Exactly those lines that run from the one containing "700x432 pixels." through the last line of the entries below should be printed, and no others.

Collected data entries:
------------
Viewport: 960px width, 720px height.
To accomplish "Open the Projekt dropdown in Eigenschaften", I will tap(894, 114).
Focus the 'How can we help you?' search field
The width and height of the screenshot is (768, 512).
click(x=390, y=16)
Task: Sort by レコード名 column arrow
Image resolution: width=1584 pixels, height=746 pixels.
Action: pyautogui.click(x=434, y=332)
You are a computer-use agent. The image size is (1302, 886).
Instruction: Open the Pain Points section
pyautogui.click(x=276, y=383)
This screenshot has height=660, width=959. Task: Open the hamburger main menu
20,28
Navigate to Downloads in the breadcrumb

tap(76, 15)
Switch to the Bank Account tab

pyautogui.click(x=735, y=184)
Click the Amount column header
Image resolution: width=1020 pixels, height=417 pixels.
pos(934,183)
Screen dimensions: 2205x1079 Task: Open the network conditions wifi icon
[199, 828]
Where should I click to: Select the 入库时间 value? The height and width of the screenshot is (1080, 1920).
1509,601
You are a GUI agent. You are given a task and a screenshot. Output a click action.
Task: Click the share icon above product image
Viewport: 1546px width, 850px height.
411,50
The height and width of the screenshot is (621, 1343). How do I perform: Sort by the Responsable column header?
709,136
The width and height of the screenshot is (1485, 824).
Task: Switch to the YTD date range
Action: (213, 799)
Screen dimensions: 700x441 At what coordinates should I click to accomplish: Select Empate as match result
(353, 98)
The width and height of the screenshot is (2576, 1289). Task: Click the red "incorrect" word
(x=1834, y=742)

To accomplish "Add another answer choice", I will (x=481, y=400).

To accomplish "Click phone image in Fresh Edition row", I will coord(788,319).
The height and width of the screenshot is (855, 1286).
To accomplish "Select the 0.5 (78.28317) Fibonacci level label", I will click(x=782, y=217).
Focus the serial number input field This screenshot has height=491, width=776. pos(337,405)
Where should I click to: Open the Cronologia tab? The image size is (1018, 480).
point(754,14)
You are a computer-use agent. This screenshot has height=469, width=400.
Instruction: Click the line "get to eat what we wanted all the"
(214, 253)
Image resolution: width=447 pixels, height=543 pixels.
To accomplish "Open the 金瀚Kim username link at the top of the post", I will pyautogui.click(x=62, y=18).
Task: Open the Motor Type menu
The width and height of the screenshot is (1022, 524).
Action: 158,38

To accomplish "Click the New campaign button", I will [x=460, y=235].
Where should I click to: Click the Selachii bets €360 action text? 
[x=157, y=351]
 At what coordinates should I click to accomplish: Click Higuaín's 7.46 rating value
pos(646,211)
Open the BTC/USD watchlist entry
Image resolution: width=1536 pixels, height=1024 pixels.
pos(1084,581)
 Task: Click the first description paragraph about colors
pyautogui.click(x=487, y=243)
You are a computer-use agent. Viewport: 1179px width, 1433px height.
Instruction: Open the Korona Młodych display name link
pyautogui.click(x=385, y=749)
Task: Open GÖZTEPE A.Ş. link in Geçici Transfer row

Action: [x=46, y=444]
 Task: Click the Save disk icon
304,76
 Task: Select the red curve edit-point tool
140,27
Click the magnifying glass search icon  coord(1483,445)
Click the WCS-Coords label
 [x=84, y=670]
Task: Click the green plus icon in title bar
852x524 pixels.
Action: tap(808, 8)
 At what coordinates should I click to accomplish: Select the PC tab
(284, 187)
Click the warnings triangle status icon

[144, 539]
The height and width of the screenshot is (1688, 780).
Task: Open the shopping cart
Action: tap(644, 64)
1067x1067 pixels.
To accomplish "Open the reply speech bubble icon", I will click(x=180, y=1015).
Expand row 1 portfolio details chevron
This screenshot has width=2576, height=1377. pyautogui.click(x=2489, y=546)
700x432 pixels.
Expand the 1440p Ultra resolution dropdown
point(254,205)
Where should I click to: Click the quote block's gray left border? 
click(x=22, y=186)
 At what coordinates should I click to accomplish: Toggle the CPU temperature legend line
------------
Exercise response -
700x432 pixels.
Expand the 1440p Ultra resolution dropdown
point(254,205)
Where should I click to: Click the quote block's gray left border? 
click(x=22, y=186)
 At what coordinates should I click to accomplish: Toggle the CPU temperature legend line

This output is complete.